### Exercise materials
◆ ◆ ◆ ◆

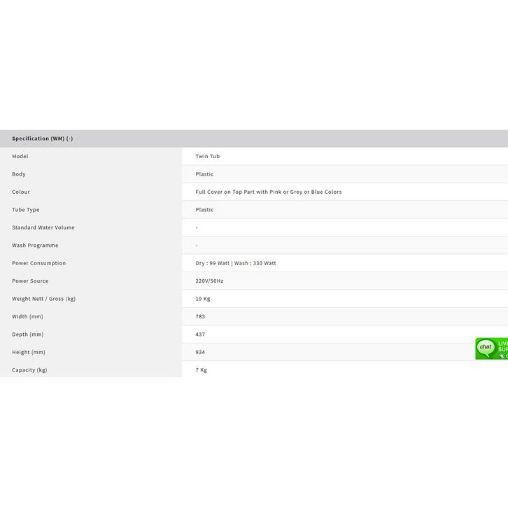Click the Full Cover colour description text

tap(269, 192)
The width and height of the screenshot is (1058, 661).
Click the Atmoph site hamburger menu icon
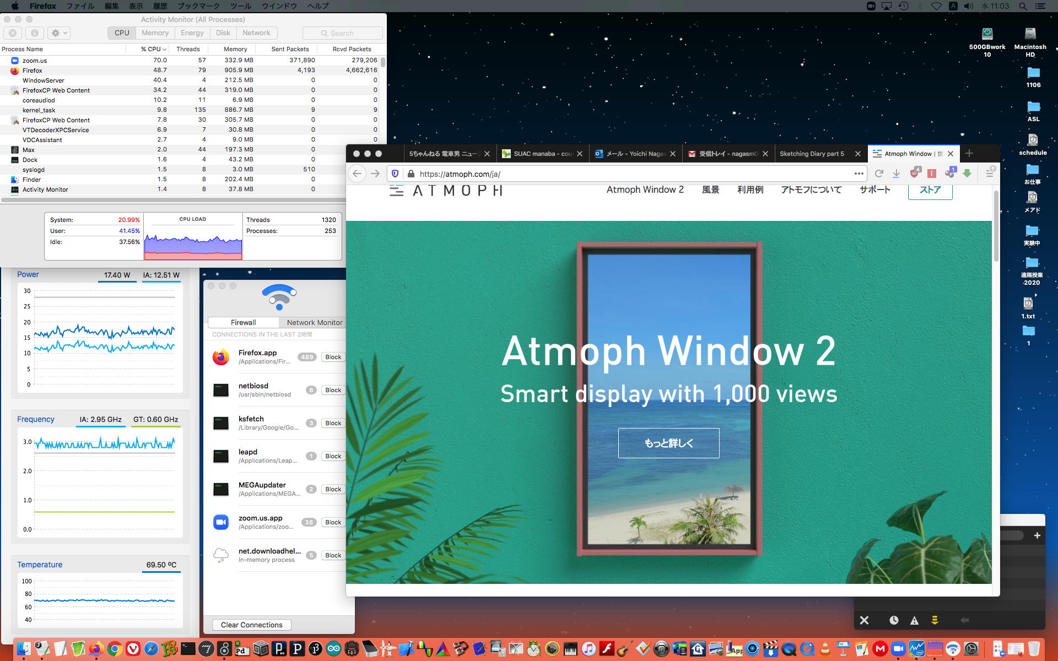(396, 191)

◆ ◆ ◆ ◆

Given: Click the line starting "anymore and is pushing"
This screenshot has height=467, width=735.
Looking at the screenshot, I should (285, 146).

◆ ◆ ◆ ◆

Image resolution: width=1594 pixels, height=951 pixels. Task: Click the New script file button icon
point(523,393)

◆ ◆ ◆ ◆

### Exercise
Shift every coordinate in the answers by -42 for the rows between the lines holding "Image resolution: width=1594" and "point(523,393)", inclusive. Write out only those lines in full, requests included.

### Solution to the exercise
Image resolution: width=1594 pixels, height=951 pixels. Task: Click the New script file button icon
point(481,351)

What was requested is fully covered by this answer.